Ernst Stavro Blofeld
|Ernst Stavro Blofeld|
|James Bond character|
|Created by||Ian Fleming|
Ernst Stavro Blofeld is a fictional character and a supervillain from the James Bond series of novels and films, who was created by Ian Fleming. An evil genius with aspirations of world domination, he is the archenemy of the British Secret Service agent James Bond. Blofeld is head of the global criminal organisation SPECTRE and is commonly referred to as Number 1, an official numerical position given to members of SPECTRE. The character was originally written by Fleming as a physically massive man, standing around 6 ft 3 in (1.91 m) and weighing 21.6 stone (about 300 pounds (140 kg)), and very powerfully built.
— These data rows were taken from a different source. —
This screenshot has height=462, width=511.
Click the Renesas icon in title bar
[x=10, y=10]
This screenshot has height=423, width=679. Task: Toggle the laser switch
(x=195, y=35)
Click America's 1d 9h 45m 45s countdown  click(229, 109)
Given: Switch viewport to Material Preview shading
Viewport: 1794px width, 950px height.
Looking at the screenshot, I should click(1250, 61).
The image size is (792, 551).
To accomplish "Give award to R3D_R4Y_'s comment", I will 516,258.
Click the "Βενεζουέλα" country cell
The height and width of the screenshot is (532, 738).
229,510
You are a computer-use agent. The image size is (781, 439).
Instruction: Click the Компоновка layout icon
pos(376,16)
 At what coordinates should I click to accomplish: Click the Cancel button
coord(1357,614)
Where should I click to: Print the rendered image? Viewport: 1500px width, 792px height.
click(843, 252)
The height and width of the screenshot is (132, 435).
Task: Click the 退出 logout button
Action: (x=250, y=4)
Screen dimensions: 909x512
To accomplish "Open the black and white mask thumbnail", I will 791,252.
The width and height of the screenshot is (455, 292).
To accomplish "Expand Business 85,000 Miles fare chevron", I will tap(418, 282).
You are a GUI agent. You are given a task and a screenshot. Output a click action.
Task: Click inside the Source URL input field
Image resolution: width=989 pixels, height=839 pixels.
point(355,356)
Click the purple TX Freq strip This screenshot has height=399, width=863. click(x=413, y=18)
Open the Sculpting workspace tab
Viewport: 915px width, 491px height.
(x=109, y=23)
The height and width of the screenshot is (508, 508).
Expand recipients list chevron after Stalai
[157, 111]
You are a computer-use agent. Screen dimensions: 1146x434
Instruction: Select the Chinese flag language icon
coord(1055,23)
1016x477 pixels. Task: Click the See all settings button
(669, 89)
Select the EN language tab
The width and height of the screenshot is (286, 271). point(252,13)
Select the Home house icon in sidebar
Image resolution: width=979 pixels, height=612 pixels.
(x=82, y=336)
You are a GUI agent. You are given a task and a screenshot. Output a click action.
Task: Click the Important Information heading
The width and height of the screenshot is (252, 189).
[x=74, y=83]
Blofeld appears or is heard in three novels: Thunderball; On Her Majesty's Secret Service; and You Only Live Twice; as well as seven films from Eon Productions: From Russia with Love (1963); Thunderball (1965); You Only Live Twice (1967); On Her Majesty's Secret Service (1969); Diamonds Are Forever (1971); For Your Eyes Only (1981) (the pre-title sequence of which shows an unnamed character resembling him fall to his death); and Spectre (2015). He also appears in Never Say Never Again (1983), the non-Eon remake of Thunderball.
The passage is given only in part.